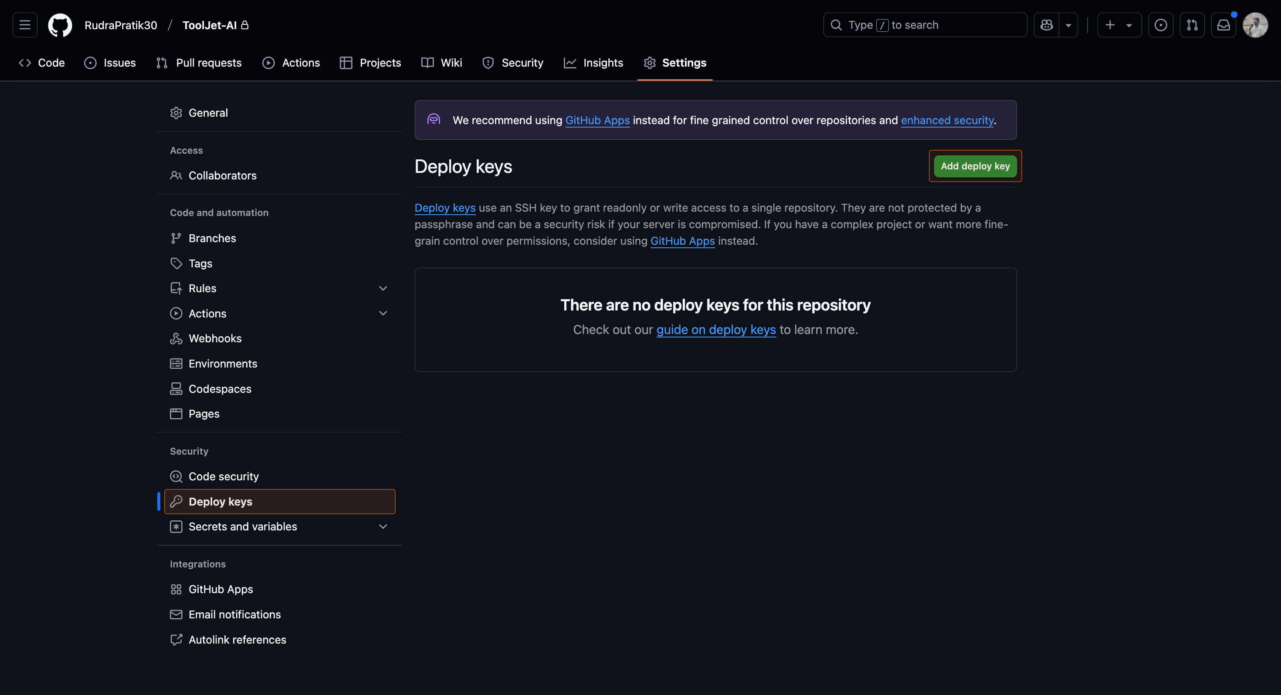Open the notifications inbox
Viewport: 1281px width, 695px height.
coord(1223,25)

==

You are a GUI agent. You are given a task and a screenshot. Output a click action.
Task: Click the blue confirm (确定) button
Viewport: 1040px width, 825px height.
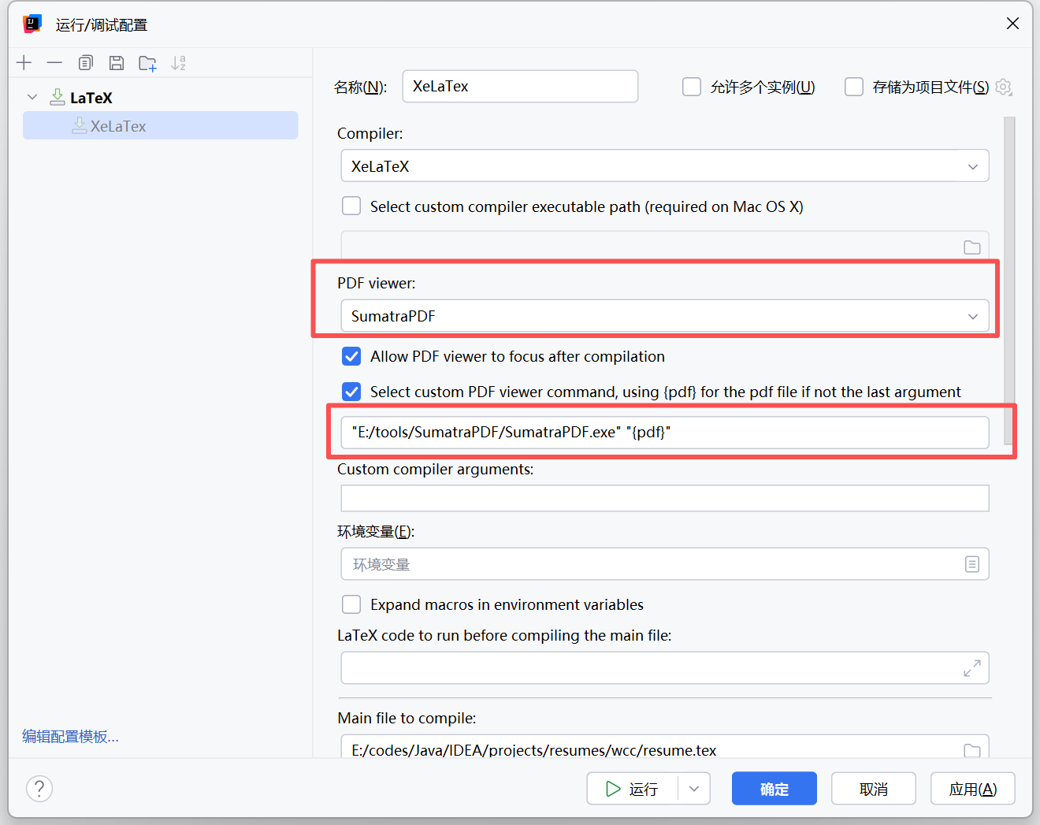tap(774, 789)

...

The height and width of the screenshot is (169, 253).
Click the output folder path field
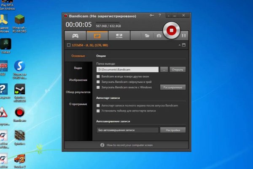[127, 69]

### Exercise prompt
Rewrite everything from the line containing "Open the notifications inbox" down to the line containing "coord(1223,25)", replacing "Viewport" with "Screen size" and changing nothing else. Leave the pictures out of your answer.

### Finished answer
Open the notifications inbox
Screen size: 1281px width, 695px height.
coord(1223,25)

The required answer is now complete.